An innovative LSE research project, which attempted to understand the roots of and responses to the 2011 riots, has been shortlisted for the Times Higher Education (THE) ‘Research Project of the Year’ award.
Reading the Riots, a joint project between LSE and The Guardian, sought to show how large-scale, rigorous social research could be launched, undertaken and reported in a timescale that would parallel the fast-moving political and public debates about the disturbances.
The project was announced in September 2011, one month after the outbreak of trouble in Tottenham, north London, and aimed to better understand why riots then spread to other parts of the capital and cities across England.
Professor Tim Newburn (pictured), head of the Department of Social Policy at LSE, gave the academic direction to the project. It was supported by the Joseph Rowntree Foundation and the Open Society Foundations.

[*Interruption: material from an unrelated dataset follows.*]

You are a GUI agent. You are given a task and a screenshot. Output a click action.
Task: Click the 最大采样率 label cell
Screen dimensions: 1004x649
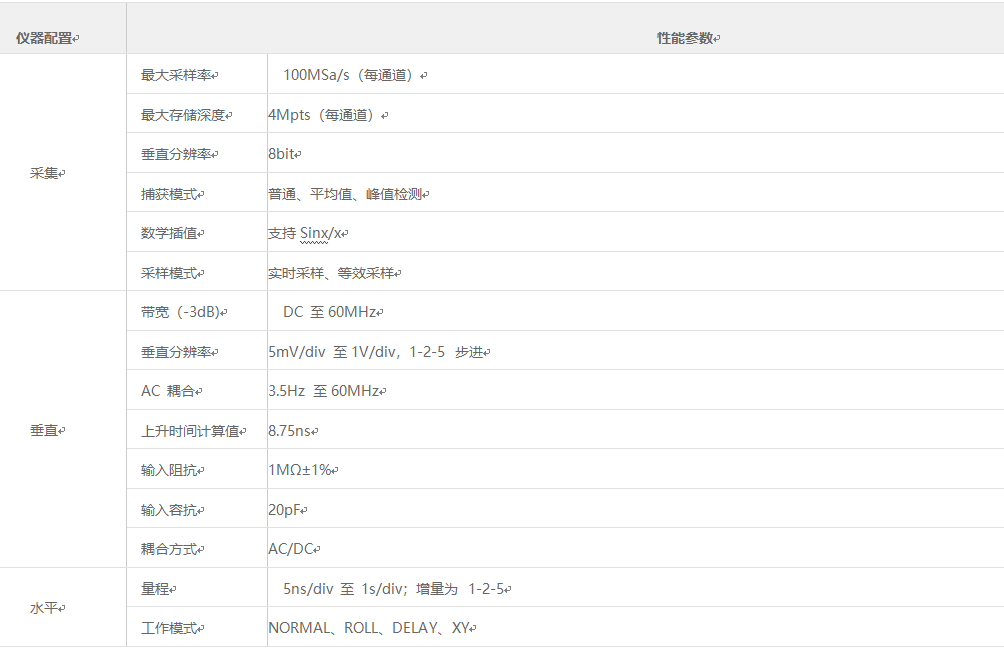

Professor Newburn said: ‘Reading the Riots sought both to understand the nature of the riots and to use its findings to participate in public and political conversations about the appropriate policy response to the worst disorder in a generation. If it was in any way successful, we hope it may also offer some insight into new ways of conducting social research in the public interest.’
Fieldwork began in early October 2011 and ran for five weeks. In-depth interviews were undertaken with 270 people involved in some of the most serious violence and looting in all the major cities affected, only a minority of whom had been arrested.
Initial results were published in The Guardian in early December. Coverage ran for six days across 21 pages of the newspaper and online. Media coverage included major current affairs and news outlets in the UK but also the US, Russia, China, Japan, and much of Europe. Public figures including the Home Secretary, Shadow Home Secretary, Leader of the Opposition, senior police officers and the Archbishop of Canterbury all responded to its findings, which included the frustrations felt by alienated and disenfranchised youth, together with widespread distrust of the police as major causes.
A second phase of the study began in early 2012, and this focused on the communities affected by the riots and also looked at events through the eyes of criminal justice professionals. Almost 300 further interviews were conducted with police officers, across all the major cities affected, with the prosecution and defence lawyers who staffed the courts in the aftermath of the riots, and with victims of the disturbances.
These results were published over three days in The Guardian in early July 2012, and were accompanied by a Newsnight special and a BBC verbatim drama. In total the study will have run for 10 months, with the researchers interviewing over 600 people.